## Task to carry out
Which lines of the data below include the string "computer"? Return each of them.

## Provided information

# # # # # # #

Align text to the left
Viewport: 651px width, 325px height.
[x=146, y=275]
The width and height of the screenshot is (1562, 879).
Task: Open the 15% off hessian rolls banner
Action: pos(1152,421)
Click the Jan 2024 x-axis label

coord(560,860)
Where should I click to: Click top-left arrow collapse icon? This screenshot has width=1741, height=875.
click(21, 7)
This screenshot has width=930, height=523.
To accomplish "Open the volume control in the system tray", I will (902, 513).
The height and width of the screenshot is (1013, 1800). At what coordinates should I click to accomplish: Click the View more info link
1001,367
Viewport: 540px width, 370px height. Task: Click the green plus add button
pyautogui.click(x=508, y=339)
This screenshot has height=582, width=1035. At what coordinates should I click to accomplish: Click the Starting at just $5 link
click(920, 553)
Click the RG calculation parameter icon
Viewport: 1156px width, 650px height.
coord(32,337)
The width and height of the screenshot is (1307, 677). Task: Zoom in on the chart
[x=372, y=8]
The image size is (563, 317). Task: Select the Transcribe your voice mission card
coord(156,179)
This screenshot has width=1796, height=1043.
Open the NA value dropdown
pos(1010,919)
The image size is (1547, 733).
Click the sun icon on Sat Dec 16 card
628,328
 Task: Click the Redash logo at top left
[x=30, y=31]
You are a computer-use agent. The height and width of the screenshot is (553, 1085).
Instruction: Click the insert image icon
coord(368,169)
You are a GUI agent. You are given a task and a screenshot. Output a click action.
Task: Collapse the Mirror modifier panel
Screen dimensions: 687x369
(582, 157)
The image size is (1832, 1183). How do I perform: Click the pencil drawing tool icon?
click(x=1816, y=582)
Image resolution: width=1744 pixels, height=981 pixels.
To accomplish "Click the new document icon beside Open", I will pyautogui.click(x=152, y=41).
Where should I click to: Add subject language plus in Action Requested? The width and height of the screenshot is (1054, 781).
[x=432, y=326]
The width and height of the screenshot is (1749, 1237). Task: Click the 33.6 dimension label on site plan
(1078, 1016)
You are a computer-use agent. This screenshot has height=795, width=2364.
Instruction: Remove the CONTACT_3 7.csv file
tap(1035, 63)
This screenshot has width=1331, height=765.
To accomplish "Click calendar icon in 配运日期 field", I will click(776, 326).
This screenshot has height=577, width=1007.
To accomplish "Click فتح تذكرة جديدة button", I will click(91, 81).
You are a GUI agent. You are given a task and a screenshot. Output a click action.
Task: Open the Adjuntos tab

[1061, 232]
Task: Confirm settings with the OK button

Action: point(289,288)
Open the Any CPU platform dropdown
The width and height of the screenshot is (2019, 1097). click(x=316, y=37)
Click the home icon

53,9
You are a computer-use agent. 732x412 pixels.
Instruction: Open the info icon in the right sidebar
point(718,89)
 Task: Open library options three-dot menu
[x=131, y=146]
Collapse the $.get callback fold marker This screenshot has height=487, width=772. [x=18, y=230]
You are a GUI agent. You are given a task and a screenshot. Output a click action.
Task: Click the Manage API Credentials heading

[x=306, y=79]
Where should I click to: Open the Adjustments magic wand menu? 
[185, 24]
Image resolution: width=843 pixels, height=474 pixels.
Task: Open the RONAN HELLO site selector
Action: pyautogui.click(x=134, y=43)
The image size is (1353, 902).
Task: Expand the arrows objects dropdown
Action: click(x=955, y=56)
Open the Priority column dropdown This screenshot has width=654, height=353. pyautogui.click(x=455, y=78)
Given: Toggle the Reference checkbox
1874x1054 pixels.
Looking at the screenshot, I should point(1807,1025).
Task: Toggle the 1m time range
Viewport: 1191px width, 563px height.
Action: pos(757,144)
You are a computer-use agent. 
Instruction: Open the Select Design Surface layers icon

# # # # # # #

## Expected answer
You are a computer-use agent. The height and width of the screenshot is (553, 1085).
You are a computer-use agent. This screenshot has height=795, width=2364.
You are a computer-use agent. 732x412 pixels.
You are a computer-use agent. 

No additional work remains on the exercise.